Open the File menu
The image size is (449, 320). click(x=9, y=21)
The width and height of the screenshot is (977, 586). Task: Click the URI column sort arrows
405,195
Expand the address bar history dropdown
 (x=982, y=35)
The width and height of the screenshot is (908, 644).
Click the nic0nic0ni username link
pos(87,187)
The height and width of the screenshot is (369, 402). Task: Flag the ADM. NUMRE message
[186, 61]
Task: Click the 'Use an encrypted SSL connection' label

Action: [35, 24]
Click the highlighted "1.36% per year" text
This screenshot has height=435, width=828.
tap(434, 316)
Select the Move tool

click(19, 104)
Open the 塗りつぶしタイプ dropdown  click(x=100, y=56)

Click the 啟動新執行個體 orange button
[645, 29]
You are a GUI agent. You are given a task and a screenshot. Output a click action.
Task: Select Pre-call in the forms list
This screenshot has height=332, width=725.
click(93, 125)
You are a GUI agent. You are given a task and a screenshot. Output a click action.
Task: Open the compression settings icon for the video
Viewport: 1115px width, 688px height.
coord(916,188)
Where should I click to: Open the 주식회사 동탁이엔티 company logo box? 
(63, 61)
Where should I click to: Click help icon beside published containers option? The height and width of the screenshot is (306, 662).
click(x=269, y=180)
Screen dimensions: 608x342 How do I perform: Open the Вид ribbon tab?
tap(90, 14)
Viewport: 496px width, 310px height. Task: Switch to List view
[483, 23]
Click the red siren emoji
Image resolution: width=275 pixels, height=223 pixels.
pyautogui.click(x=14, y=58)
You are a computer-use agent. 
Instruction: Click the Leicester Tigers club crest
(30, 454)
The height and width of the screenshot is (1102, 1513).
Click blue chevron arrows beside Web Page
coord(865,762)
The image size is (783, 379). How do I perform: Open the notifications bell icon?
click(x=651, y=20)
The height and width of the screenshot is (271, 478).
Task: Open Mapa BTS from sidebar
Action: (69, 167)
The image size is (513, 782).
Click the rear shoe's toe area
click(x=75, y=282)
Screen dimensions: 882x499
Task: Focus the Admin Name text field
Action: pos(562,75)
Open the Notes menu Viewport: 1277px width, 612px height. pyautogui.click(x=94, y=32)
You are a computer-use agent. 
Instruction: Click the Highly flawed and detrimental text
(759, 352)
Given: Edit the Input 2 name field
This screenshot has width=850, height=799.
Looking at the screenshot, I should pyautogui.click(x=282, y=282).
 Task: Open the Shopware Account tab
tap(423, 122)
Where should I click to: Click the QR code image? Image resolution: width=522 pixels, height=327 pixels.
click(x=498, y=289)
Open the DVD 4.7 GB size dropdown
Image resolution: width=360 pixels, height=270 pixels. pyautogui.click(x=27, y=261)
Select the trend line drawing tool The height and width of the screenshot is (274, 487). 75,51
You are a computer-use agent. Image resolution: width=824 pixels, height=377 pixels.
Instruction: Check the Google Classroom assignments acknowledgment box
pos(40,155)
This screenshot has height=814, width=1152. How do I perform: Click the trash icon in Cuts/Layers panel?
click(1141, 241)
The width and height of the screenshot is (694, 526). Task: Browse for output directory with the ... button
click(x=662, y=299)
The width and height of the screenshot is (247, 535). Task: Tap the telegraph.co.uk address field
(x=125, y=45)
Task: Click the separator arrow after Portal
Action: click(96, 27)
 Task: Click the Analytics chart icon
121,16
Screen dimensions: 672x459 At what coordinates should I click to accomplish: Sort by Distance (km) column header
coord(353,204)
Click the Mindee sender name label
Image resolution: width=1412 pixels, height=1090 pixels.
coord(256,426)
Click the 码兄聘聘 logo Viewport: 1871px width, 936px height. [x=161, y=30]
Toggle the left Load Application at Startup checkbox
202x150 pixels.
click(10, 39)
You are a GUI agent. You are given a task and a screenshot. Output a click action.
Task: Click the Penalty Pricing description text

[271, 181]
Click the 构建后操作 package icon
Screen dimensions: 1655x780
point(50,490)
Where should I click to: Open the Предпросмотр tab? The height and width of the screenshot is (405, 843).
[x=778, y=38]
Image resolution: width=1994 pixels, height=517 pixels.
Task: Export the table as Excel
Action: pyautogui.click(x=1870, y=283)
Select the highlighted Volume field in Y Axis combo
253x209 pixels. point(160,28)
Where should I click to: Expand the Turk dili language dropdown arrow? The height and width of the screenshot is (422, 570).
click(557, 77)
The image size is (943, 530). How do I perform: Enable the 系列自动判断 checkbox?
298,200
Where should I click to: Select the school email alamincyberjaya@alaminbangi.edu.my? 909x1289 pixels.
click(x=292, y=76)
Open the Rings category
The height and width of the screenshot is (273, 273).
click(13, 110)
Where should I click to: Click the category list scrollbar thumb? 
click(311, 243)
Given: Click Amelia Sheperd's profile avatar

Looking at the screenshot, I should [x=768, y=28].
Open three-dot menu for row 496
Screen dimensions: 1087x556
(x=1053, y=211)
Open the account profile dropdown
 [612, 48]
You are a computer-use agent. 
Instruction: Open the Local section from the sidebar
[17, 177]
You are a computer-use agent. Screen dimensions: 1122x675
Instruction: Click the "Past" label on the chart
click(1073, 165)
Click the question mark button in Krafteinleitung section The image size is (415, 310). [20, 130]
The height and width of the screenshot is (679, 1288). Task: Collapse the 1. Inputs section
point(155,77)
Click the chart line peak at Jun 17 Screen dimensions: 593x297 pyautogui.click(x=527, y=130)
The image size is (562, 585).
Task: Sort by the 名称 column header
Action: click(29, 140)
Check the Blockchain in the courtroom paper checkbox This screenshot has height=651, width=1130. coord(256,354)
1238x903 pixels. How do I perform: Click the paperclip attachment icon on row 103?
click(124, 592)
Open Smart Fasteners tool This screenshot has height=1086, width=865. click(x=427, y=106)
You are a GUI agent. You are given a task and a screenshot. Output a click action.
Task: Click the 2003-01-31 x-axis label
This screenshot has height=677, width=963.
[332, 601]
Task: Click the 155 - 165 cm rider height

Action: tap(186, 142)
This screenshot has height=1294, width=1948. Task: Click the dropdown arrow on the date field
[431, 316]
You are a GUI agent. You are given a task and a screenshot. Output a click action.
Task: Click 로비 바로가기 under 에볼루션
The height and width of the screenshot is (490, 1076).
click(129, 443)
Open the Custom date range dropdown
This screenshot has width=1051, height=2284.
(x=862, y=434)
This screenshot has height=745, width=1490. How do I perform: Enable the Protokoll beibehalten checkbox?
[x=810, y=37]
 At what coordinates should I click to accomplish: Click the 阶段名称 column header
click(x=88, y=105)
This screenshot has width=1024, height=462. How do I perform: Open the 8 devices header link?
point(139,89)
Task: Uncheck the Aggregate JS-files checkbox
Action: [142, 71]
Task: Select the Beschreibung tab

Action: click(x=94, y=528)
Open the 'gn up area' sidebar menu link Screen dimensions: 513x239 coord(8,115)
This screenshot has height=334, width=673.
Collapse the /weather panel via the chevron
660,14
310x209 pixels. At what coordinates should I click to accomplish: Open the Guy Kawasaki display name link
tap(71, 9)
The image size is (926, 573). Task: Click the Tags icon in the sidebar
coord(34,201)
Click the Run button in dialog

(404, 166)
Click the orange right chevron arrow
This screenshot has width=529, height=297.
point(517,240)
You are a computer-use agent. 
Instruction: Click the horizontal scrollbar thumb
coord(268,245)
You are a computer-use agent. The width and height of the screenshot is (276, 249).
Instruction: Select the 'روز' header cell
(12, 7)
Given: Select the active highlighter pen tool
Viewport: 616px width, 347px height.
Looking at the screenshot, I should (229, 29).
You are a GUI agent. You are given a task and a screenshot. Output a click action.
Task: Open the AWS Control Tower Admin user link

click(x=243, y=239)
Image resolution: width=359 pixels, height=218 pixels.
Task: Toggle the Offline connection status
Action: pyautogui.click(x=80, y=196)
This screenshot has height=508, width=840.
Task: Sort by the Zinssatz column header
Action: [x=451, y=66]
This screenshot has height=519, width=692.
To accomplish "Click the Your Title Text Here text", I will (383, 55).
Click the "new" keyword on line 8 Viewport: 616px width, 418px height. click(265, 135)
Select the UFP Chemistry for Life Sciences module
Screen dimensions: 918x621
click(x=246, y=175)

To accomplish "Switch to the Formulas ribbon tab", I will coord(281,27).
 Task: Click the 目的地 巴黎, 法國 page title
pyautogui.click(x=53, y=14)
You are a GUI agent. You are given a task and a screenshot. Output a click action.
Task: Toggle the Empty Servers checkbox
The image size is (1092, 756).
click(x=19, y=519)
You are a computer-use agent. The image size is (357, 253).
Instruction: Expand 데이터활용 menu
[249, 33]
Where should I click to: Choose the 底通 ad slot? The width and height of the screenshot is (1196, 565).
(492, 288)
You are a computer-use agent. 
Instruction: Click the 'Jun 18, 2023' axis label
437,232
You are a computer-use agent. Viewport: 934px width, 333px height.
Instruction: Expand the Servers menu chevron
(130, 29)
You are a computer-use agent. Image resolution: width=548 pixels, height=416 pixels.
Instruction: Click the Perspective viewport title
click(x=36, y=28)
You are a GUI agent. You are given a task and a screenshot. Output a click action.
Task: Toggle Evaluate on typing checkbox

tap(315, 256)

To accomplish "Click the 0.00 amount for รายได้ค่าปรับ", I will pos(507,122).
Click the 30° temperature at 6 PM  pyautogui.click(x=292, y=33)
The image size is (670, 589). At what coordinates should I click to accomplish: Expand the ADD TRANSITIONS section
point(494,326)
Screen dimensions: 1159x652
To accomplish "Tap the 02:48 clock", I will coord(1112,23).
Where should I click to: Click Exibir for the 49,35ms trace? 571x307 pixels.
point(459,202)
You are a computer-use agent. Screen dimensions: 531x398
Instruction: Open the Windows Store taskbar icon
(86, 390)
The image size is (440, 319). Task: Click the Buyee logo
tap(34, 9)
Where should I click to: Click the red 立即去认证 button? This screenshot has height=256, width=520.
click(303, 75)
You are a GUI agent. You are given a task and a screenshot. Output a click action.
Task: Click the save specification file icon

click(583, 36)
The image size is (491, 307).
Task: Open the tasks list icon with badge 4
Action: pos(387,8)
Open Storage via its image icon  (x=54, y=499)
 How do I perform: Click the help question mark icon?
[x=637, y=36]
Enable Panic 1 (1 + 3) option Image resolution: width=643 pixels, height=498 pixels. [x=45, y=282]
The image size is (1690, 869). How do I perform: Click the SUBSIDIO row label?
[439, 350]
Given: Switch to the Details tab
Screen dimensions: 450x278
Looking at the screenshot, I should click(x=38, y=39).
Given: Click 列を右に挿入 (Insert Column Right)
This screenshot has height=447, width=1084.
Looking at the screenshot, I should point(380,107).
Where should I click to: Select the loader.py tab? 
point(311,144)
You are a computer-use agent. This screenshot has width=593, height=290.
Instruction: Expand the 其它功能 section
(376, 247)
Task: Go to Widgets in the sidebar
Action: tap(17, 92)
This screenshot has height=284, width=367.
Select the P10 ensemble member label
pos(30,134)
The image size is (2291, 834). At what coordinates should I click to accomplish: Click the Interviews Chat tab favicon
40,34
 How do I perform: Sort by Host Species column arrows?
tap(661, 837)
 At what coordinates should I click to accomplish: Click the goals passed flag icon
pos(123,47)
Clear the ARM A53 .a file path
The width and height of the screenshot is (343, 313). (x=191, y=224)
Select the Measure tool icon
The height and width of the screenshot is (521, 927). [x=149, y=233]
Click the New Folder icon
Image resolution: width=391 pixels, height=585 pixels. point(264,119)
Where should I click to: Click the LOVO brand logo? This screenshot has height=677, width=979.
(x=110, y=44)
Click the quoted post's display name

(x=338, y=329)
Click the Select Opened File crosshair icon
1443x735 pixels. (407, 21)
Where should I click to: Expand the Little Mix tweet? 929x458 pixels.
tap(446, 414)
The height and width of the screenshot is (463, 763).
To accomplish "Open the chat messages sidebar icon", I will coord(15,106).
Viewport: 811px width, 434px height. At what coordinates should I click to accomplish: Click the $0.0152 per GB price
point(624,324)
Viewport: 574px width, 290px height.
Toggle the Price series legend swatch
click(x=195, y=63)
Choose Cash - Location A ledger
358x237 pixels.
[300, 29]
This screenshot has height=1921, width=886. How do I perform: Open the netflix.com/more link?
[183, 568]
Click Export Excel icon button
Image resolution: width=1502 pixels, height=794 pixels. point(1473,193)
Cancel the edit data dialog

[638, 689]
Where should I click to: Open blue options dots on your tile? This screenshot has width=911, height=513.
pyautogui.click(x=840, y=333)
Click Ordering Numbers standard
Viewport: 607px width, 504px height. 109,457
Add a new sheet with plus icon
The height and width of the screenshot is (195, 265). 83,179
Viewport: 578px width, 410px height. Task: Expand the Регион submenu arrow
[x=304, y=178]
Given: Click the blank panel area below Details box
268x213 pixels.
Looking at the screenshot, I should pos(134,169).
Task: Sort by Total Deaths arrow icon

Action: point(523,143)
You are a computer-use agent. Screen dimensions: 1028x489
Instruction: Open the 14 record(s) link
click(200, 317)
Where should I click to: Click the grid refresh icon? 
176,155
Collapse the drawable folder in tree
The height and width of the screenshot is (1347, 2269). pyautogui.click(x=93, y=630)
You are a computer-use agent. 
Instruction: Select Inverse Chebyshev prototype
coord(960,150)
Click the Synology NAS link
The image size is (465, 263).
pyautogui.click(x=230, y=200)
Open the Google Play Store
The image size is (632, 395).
********************
§ **DESCRIPTION OF THE TASK**
Rewrite the stretch from the line containing "You are a computer-use agent. Screen dimensions: 1122x675" through the line containing "Action: click(29, 140)", replacing "question mark button" with "help button" and leaving everything else as it is.

§ **TASK SOLUTION**
You are a computer-use agent. Screen dimensions: 1122x675
Instruction: Click the "Past" label on the chart
click(1073, 165)
Click the help button in Krafteinleitung section The image size is (415, 310). [20, 130]
The height and width of the screenshot is (679, 1288). Task: Collapse the 1. Inputs section
point(155,77)
Click the chart line peak at Jun 17 Screen dimensions: 593x297 pyautogui.click(x=527, y=130)
The image size is (562, 585).
Task: Sort by the 名称 column header
Action: click(29, 140)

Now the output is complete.